# Testo di partenza

Ma come sarà il Fintech del terzo millennio?

di Marco de’ Francesco♦A valle dello studio di Ambrosetti & Partners (“Fintechnology Forum – The Finance Revolution”), una riflessione con Mauro Frassetto (Banca Finint), che di queste cose se ne occupa da ben prima che diventassero protagoniste del dibattito

Come mettere insieme finanza e tecnologie d’avanguardia, credito e smart contract, servizi bancari e sicurezza informatica nonché soddisfazione efficiente ed economica delle regole di conformità di settore? Come inserire l’intelligenza artificiale in attività “tradizionali”, tipicamente refrattarie ai cambiamenti? Da qualche anno a questa parte ci hanno pensato le aziende del Fintech, che si occupano di pagamenti digitali, business come il crowd-funding e personal finance come le piattaforme di prestiti online. Ma ora le banche vogliono essere della partita. La novità, dunque, è che questi mondi assai diversi hanno deciso di incontrarsi per studiare una strategia comune di sviluppo. Ciò avviene nel contesto del percorso FinTechnology di The European House – Ambrosetti, che ha quasi compiuto un anno di vita.

# Compito assegnato 1
Secondo il testo sul Fintech, quanto tempo di vita ha quasi compiuto il percorso FinTechnology di The European House – Ambrosetti?

# Elementi memorizzati

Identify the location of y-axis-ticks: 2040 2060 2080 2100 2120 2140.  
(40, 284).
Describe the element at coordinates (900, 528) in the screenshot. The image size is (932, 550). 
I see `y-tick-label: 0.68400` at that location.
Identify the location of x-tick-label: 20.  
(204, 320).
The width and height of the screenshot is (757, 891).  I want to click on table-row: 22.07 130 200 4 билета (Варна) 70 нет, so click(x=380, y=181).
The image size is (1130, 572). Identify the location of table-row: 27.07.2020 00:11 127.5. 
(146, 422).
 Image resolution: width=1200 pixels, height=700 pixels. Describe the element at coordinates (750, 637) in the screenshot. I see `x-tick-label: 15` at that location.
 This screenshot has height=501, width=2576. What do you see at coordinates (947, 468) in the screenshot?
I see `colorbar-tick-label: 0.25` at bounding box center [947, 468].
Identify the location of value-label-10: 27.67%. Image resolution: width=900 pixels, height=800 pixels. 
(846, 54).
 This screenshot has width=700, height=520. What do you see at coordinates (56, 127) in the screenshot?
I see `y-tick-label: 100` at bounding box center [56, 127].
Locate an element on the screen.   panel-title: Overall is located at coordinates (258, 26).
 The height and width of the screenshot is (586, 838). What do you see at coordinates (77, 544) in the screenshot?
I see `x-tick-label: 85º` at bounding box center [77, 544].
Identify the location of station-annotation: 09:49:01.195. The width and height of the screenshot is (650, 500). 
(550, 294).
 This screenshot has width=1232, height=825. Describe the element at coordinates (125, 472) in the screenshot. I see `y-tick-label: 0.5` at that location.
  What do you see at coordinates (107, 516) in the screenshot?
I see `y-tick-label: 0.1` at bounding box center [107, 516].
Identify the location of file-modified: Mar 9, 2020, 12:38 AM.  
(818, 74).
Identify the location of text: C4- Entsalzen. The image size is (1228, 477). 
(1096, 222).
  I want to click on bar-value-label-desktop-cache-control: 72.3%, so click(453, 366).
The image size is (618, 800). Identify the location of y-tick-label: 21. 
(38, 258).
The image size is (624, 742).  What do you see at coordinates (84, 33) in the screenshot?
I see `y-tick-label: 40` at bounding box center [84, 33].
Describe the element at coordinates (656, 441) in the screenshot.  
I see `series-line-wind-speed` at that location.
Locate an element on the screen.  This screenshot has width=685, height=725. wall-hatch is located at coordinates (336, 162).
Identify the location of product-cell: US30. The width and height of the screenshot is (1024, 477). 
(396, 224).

# Compito assegnato 2
Trascrivi senza alcuna modifica l'elenco dalla riga che contiene "coordinates (336, 162)." fino alla fine dell'elenco stesso, incluse la prima e l'ultima riga.

# La tua risposta 1
Ha quasi compiuto un anno di vita.

# La tua risposta 2
Locate an element on the screen.  This screenshot has width=685, height=725. wall-hatch is located at coordinates (336, 162).
Identify the location of product-cell: US30. The width and height of the screenshot is (1024, 477). 
(396, 224).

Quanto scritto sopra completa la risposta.